### WHAT YOU NEED TO DO
Extract every line of the records below that contains the word "width".

### EXERCISE INPUT

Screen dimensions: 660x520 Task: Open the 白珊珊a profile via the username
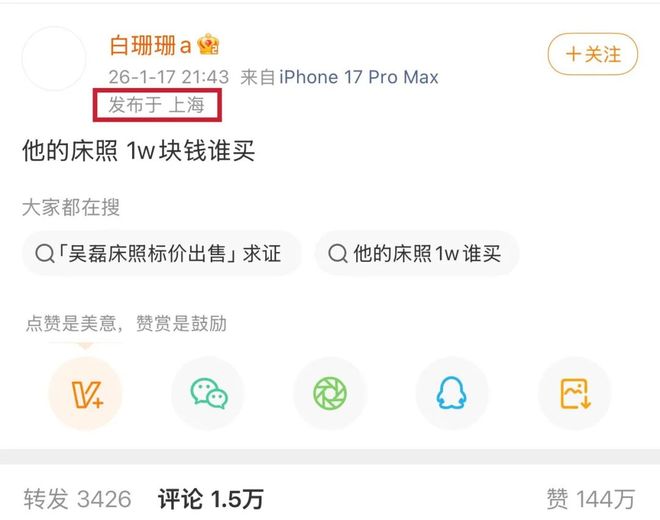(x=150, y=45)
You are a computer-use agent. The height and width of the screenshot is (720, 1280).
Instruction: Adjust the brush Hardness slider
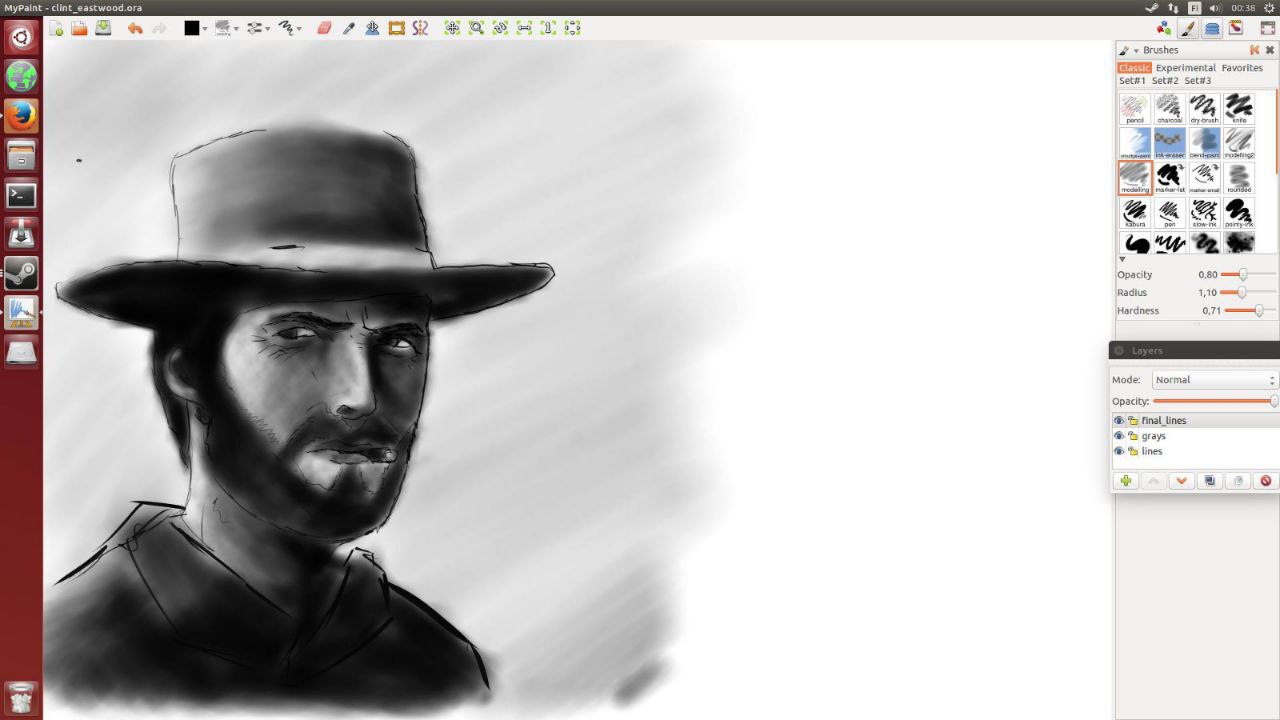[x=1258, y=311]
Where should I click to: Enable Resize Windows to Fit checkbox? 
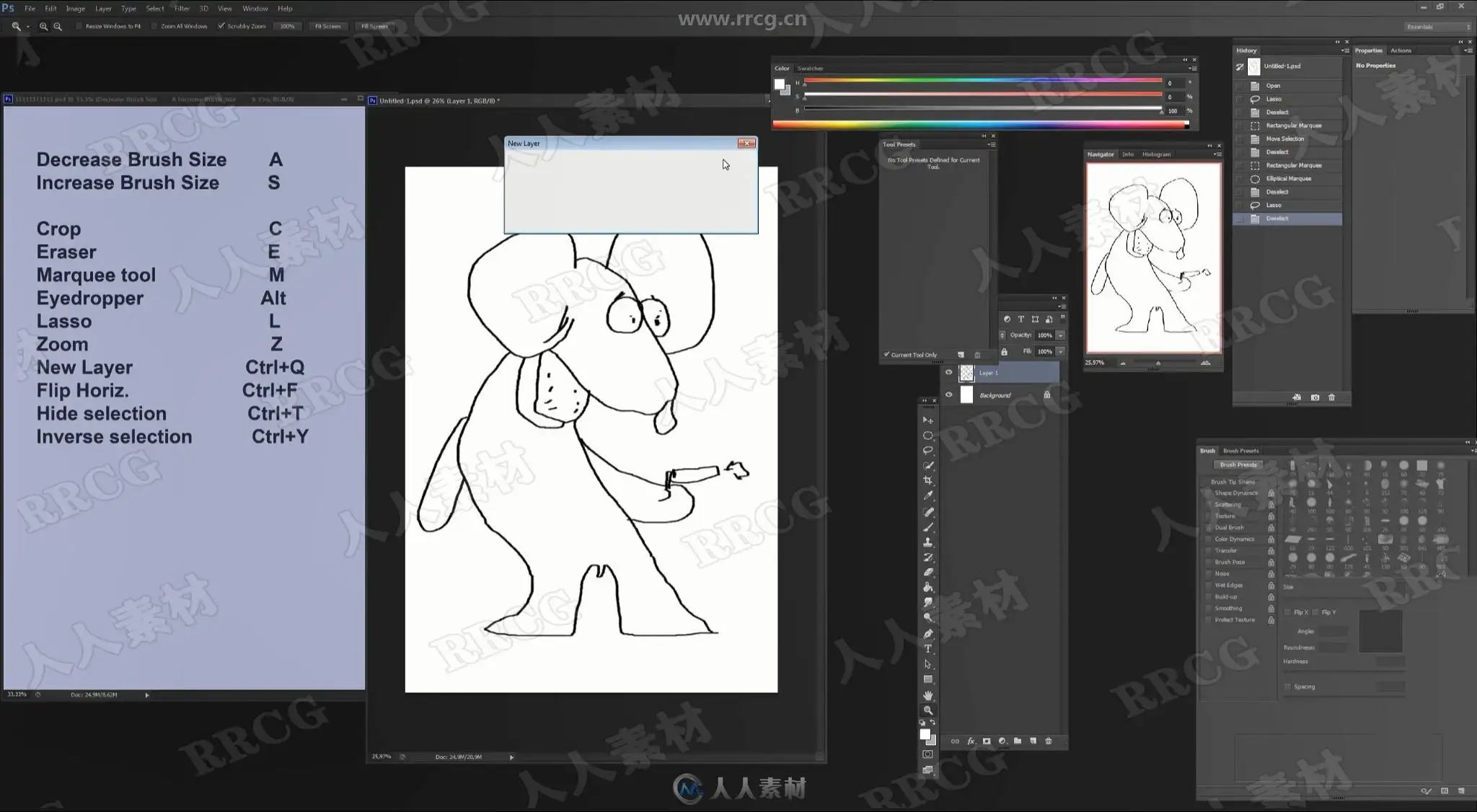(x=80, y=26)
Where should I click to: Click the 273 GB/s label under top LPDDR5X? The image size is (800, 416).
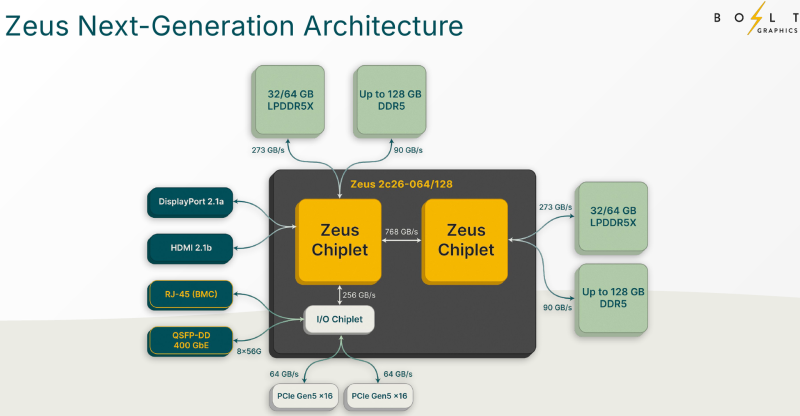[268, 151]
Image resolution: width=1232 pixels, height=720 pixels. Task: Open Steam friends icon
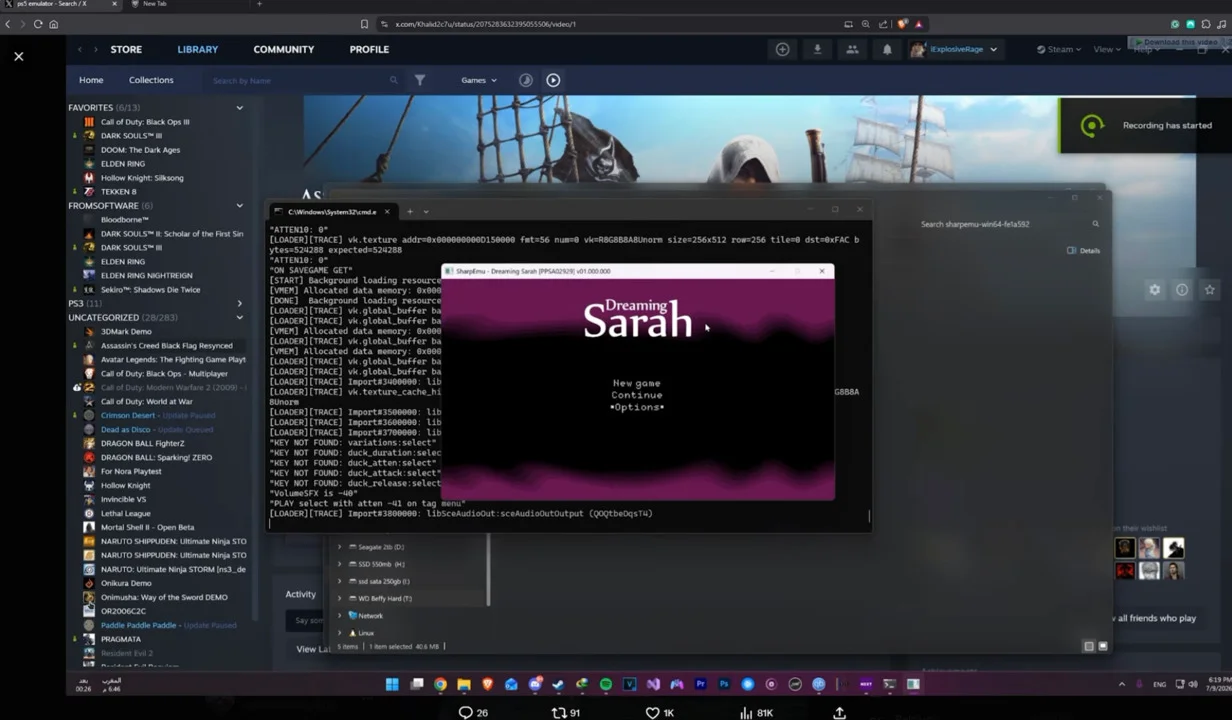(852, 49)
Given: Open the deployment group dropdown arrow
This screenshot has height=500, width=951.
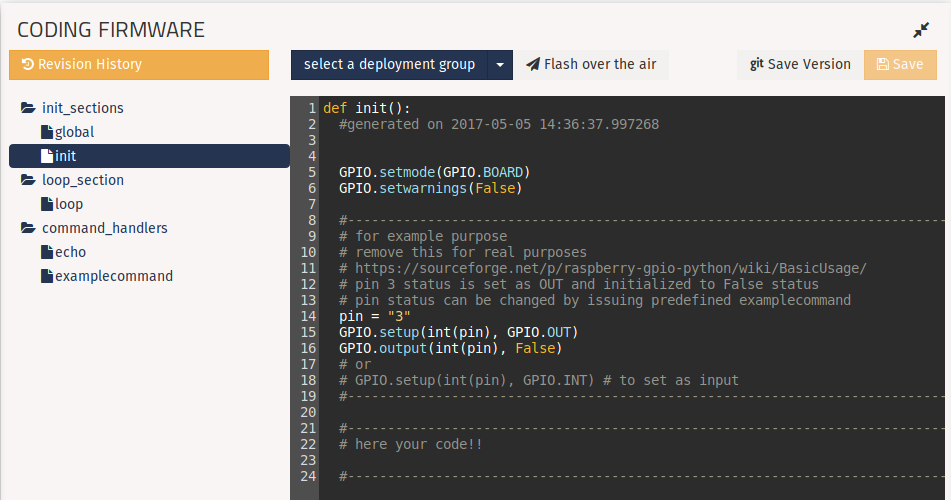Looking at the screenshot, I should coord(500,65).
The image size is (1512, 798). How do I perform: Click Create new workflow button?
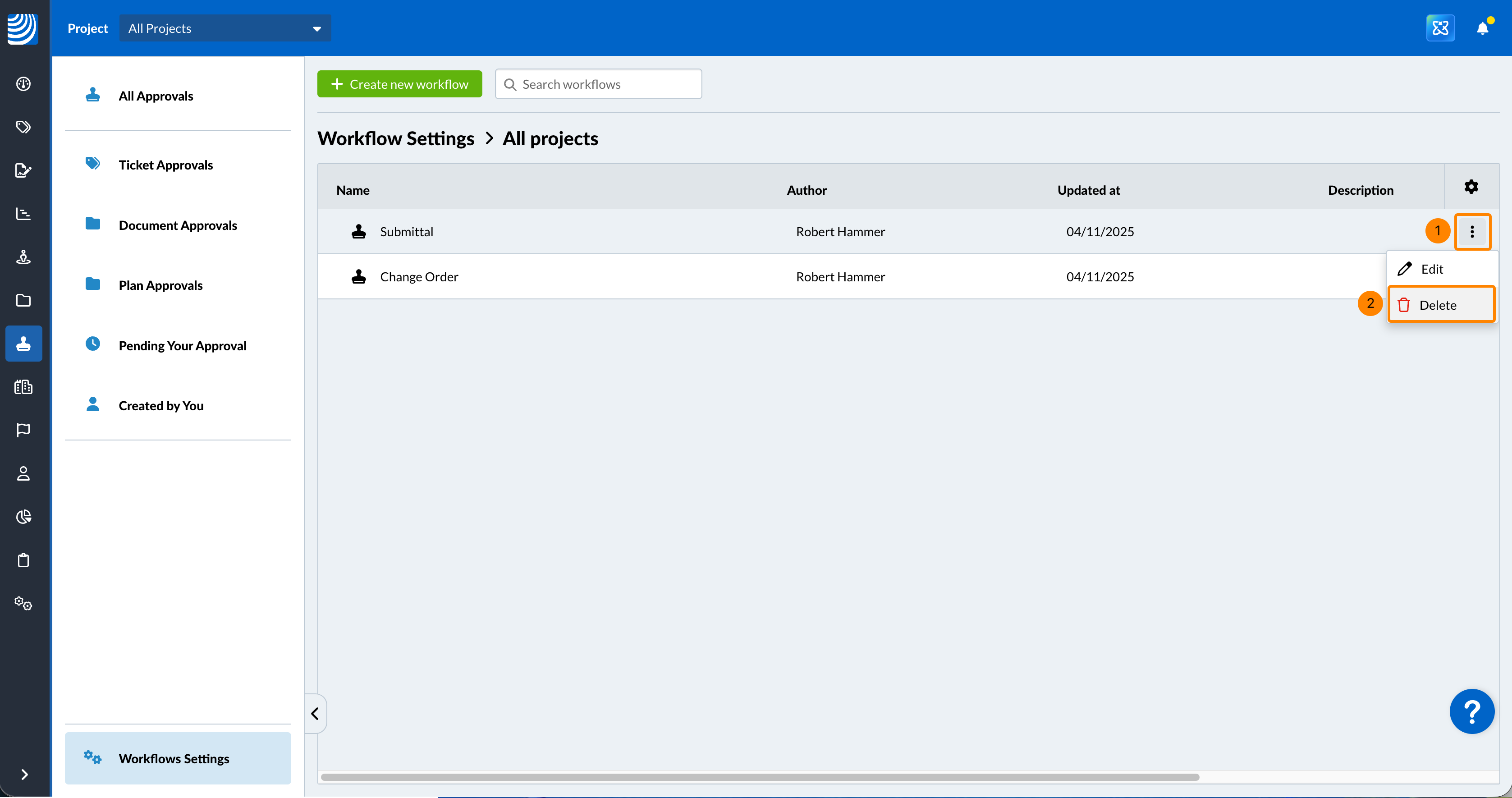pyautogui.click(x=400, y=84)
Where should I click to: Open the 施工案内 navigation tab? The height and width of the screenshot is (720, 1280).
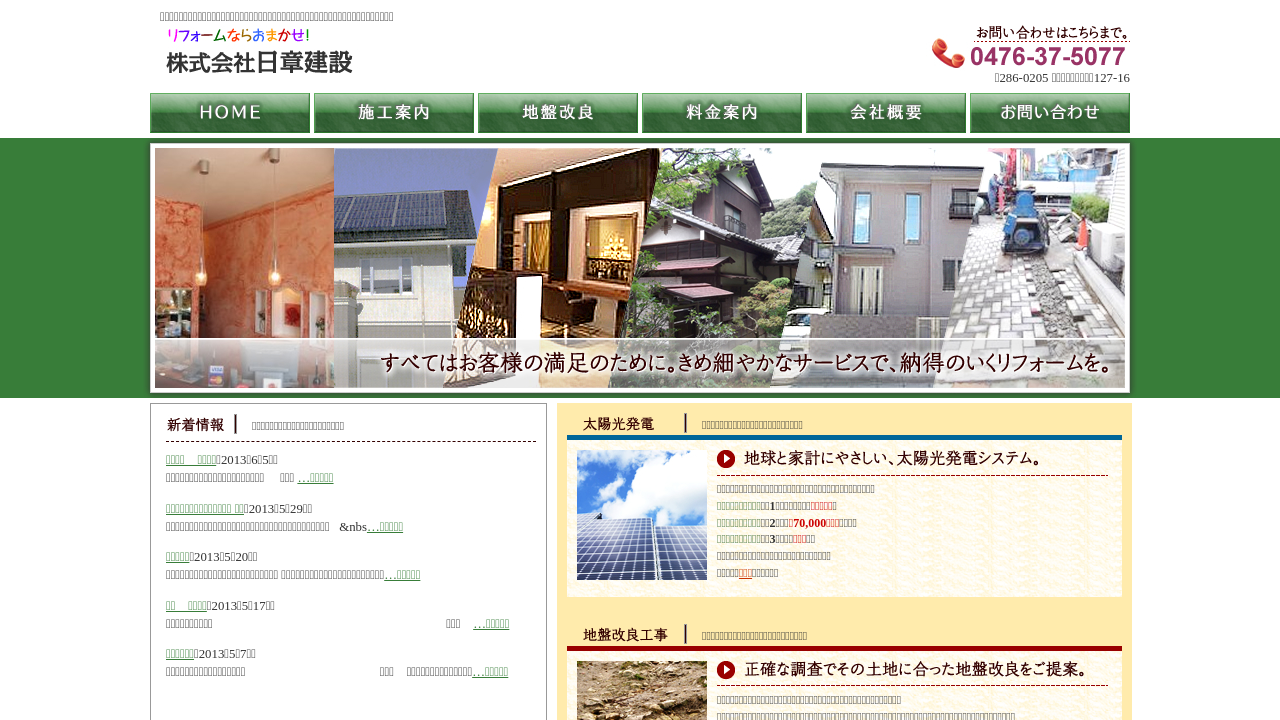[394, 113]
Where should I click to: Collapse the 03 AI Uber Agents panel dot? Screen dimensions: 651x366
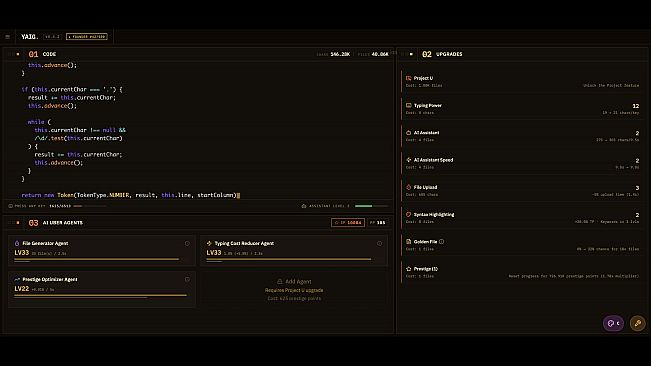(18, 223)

### TASK OUTPUT
You are a computer-use agent. The height and width of the screenshot is (720, 1280).
Image resolution: width=1232 pixels, height=720 pixels. Task: Open Steam friends icon
This screenshot has height=500, width=951.
Where should I click to: Open the 施工案内 navigation tab? The height and width of the screenshot is (720, 1280).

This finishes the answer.